[Instructions to follow]
A faithful, complete copy of the entries below is required, with images removed.

Supplied entries START

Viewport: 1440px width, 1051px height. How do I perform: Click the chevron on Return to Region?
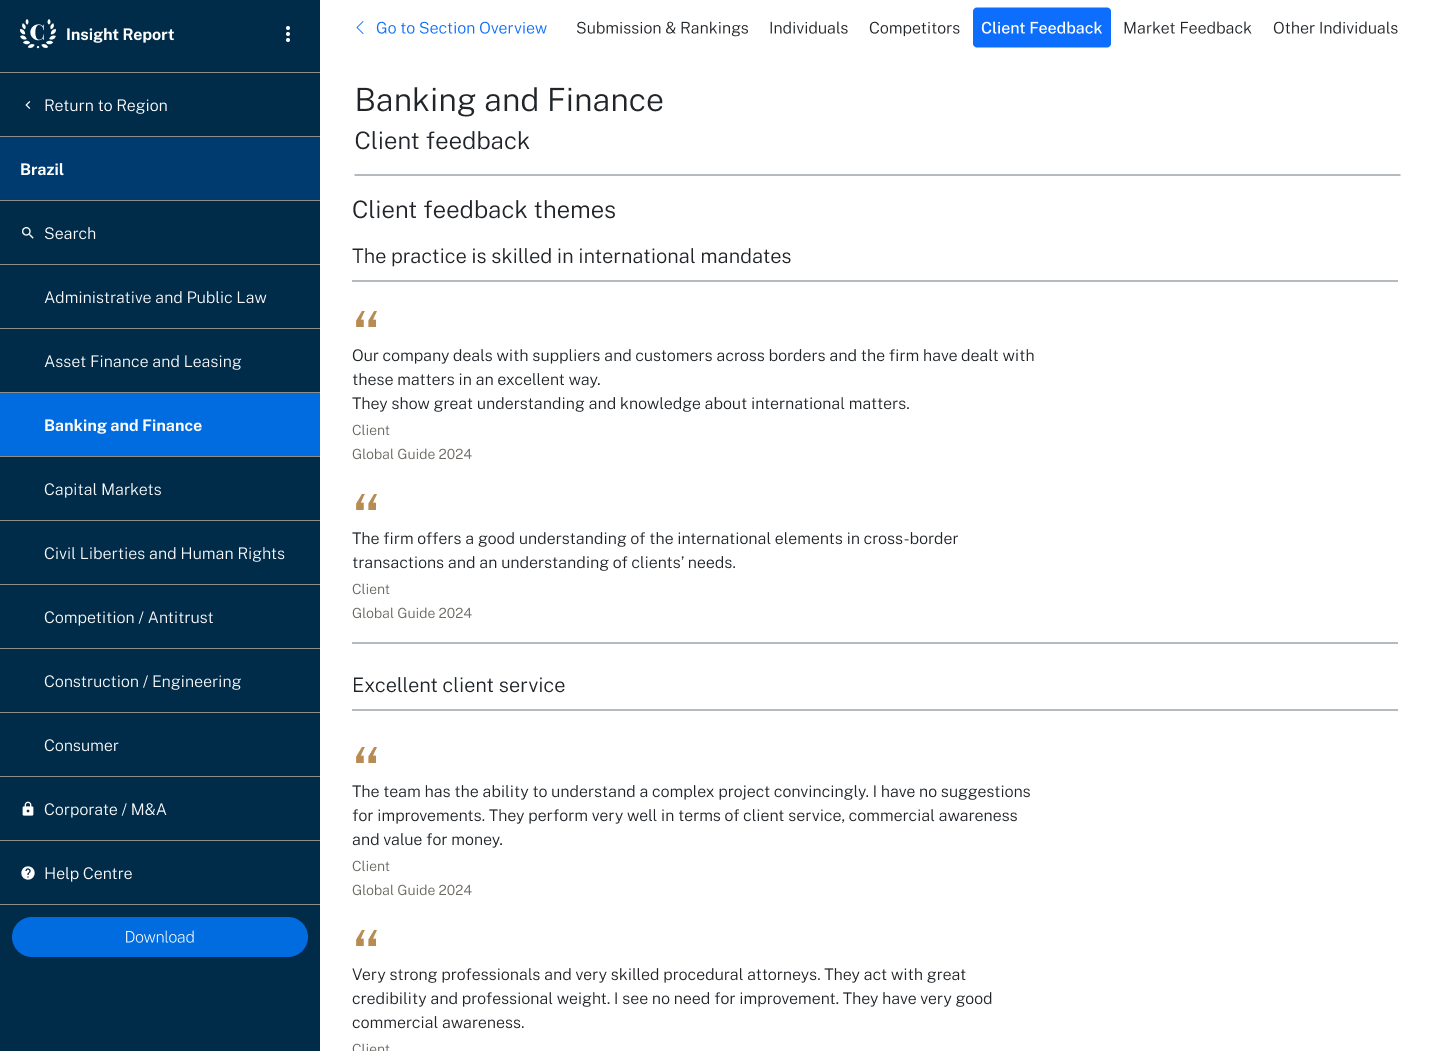(x=27, y=104)
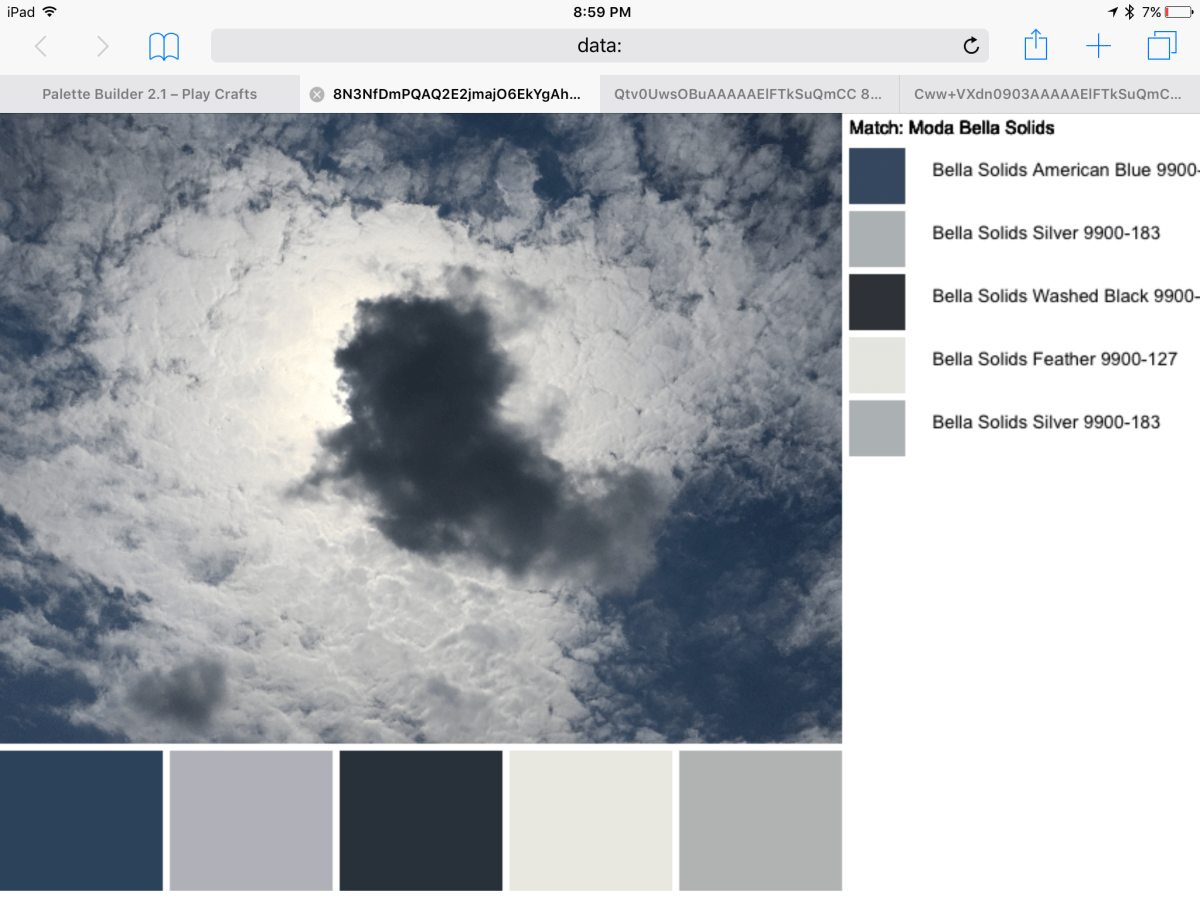1200x899 pixels.
Task: Switch to Palette Builder 2.1 tab
Action: click(150, 94)
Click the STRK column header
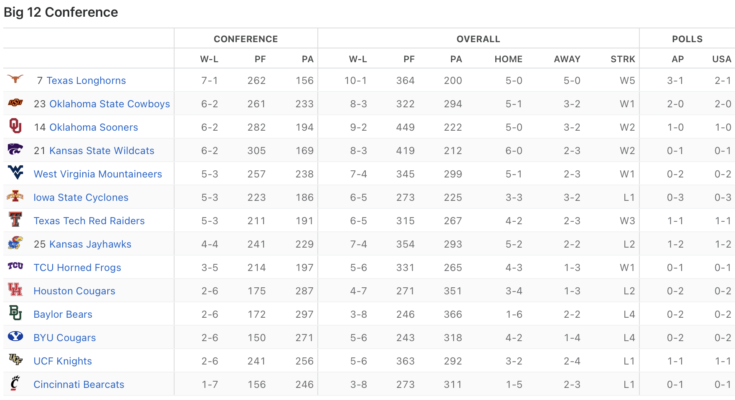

Supplied entries END

[Exercise output]
Viewport: 1440px width, 1051px height. How do I perform: Click the chevron on Return to Region?
(x=27, y=104)
1200x899 pixels.
Task: Switch to Palette Builder 2.1 tab
Action: click(150, 94)
Click the STRK column header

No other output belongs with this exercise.